Worst part – Deacy has kidney cancer and they are going to remove the kidney in a few weeks. Doesn’t sound like it has spread or is fatal just painful. Still no one likes to hear that one of his few friends has cancer! Not the right time for me to process that news, but worst to hear it. I am guessing that is why Hunter is not going to the doctor – she subliminally wants cancer and to die so she doesn’t have to deal with this shit. I wish she would just pull her shit together and help all of us get through this but it’s tough to do when you are BPD.
The funny thing about all if this is the fact that I am still trying to figure out a way to keep her in my life in a small capacity. I texted her about Deacy.

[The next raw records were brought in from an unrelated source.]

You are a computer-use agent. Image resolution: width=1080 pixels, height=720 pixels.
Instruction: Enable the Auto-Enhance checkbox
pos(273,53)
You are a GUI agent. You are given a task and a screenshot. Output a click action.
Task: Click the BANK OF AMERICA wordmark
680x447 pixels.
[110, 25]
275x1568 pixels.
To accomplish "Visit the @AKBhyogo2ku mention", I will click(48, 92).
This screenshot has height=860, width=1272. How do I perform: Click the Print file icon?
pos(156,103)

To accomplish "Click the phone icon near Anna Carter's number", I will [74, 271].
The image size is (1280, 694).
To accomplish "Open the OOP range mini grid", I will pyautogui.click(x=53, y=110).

Her text back is not much of a statement of empathy or caring. Deacy is one of the few family friends we have because most of them don’t like her or the combination of us. The only people that seem to like her are people from work. It’s the only place a normal facade can come out unless she is tapping some dbag who won’t leave his wife. I know that’s petty, but there are days that I sit around going what was I thinking and what was she thinking. Then again it’s interesting to hear that her mom had a retaliatory affair. Almost 16 years and she never mentioned it. I guess she never wanted me to get an idea. I think she still feels that if I hadn’t dated someone or move out or, or, or … We could find a way to make it all go away. I am sure that is part if the reason she didn’t tell her mom for so long – that and she didn’t want to destroy the relationship with her mom. But knowing her mom cheated too, I don’t understand what her fear would be. How could she judge Hunter if she did the same thing. Reasons for infidelity don’t matter – once you break that boundary you are broken. I wish I could have done things differently but I probably would not have had Son or Daughter so there are blessings in everything. Just need to find a way to get my little princess from space from that war zone Hunter and Son have created. God help Deacy and my children – especially Daughter. I still ache over watching her shake in the bed afraid because of all of the screaming between Hunter and Son. I’m sure it goes on all the time since it did when I was there and there is no longer me as a buffer.

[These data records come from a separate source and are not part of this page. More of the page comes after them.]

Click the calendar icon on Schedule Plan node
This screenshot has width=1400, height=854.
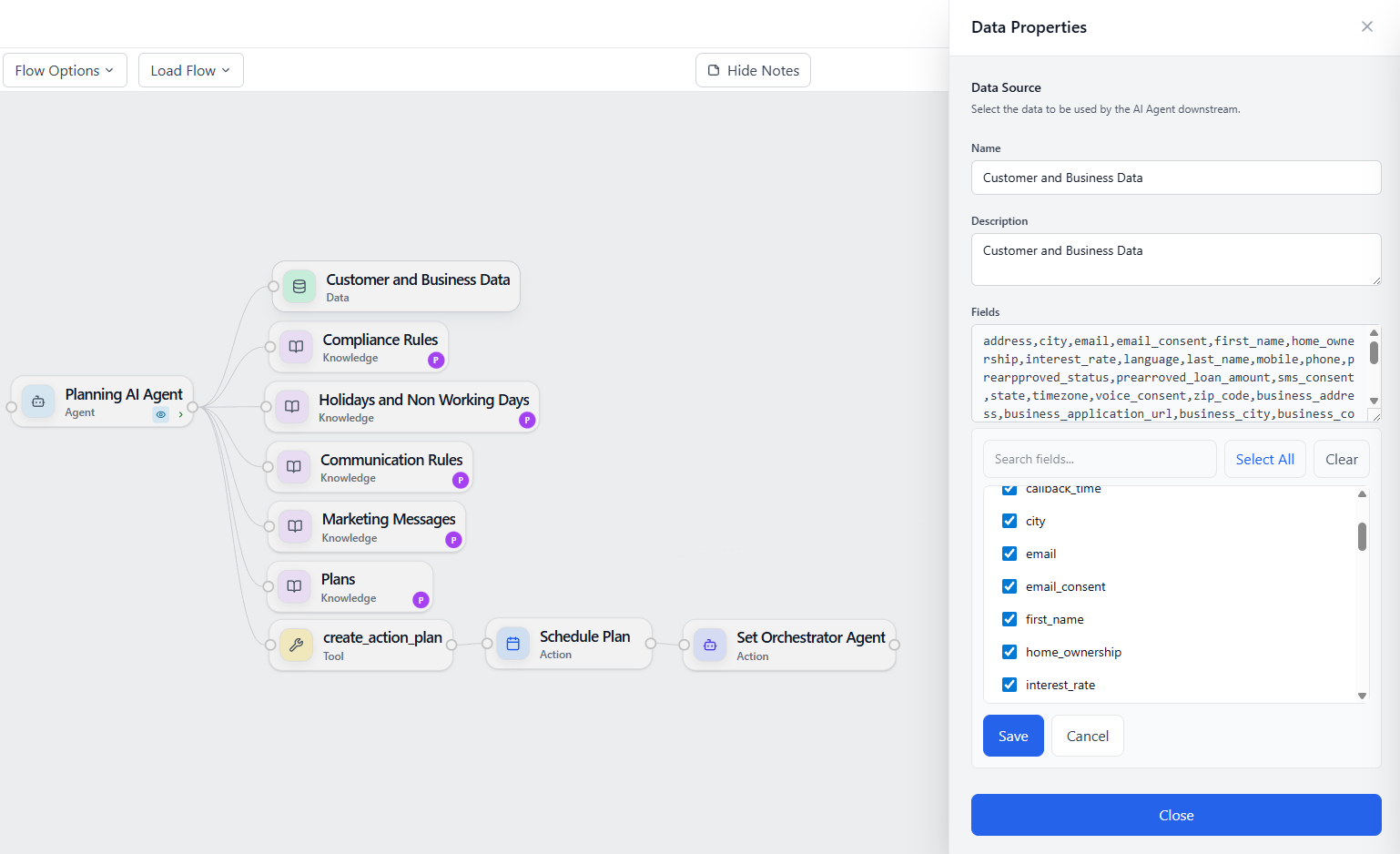pyautogui.click(x=512, y=644)
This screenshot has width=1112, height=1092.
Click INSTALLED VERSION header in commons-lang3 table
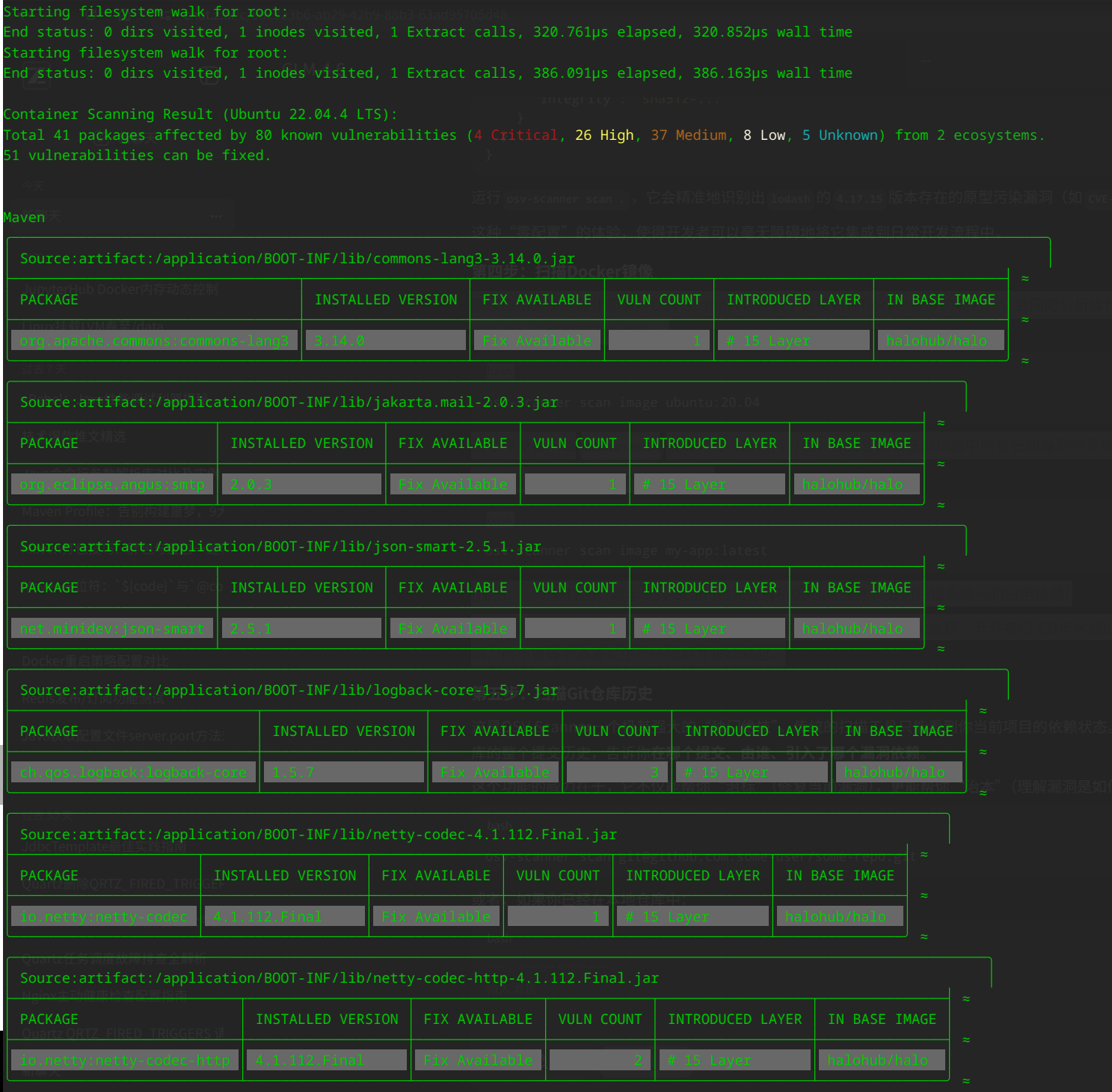(x=385, y=300)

Spent the evening with the family. Played baseball with Son, took care of Daughters bath, reading and bed time. Of course, work was tough so she started yelling at everyone again. Her mom called and I wasn’t allowed near the call because “she doesn’t know your here.” Aka – I bad mouthed you to make myself look good. Dan was right. She is not a good person and her family will stick by her no matter what.

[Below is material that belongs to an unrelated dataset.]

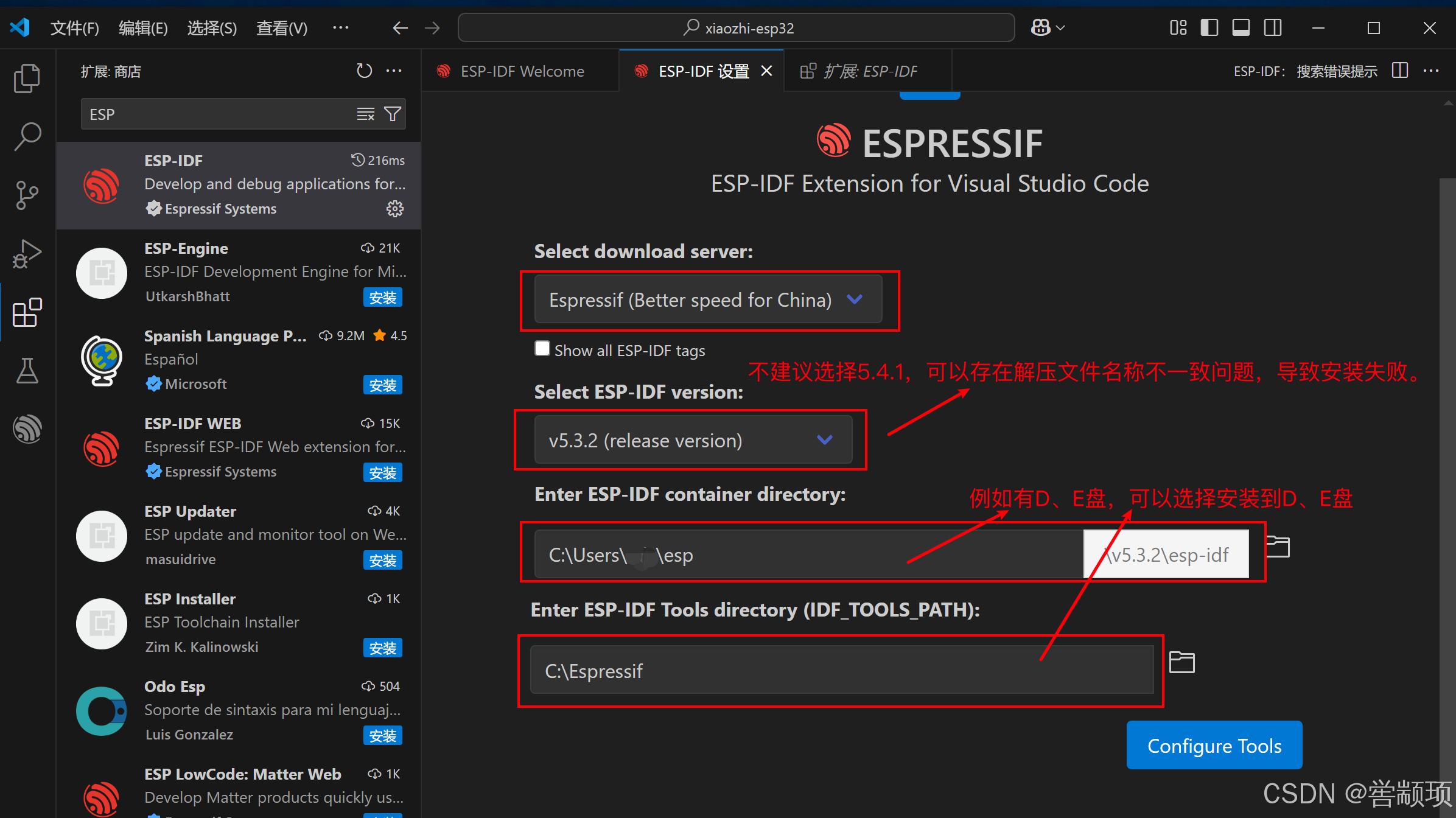Image resolution: width=1456 pixels, height=818 pixels.
Task: Open ESP-IDF extension manage gear
Action: [x=394, y=209]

She and I hung out and snuggled for an hour twenty, but when I asked for more she said she couldn’t do it. When I said when could she get to FWB or more she said she couldn’t tell me that she could. I can’t believe she is still using me without any consideration for me or the kids. Even after that conversation and telling me that she is going to bed she keeps taking to me about work. We kiss – hang out – snuggle – I grab her ass without issues but that’s what friends do. All her friends right? No more than that.
I call her on the way home and tell her I can’t do that anymore. She can’t promise “things are going to work out.” It sounds like she is thinking about whether or not she is thinking about getting back together. She just needs her distance. So I tell her I can’t keep hanging out. No more time at her house with her and the kids. My time with the kids will be without her.
I text her and let her know to call me on Thursday as I won’t be at the parent/teacher live. Can’t spend time with her. I know she is going to start dating again if she hasn’t already started. She denies it but I am starting to wonder since she is no longer down with the B in FWB. She also is not deleting any voicemails. I am guessing to use against me so no more vmails. I am going to force the issues on custody soon. I am sure that will get the divorce moving forward or her reconciliation or her dating. I’m guessing she will start dating first but I don’t know. I don’t see her profile on Match. I am guessing it won’t be divorce and she was unwilling to answer whether she likes me hanging out with her. For her that is a yes since she doesn’t want to be the one that crawls back. I guess it is time to move forward so I have contacted Lesa and will get my 2013 numbers together this week and start on the online dating / local hobbies. Start to rebuild my life as she says she is trying to do the same. Whatever that means for her. I do know that if she isn’t willing to play ball then we will have to go to war. She is the one that lied, cheated, moved me down here when she didn’t love me and trapped me here. Time to start taking control and making her work for things. The kids will suffer because of her and directly related to her anger and her BPD. I wish she could get over things but it looks like she wants a different life than me. I’m not willing to be celibate because of her sin and she is going to go through hell with all of the one night stands she will end up going through.
I just hope God has a plan for the kids, myself, and a wonderful woman for me in the future.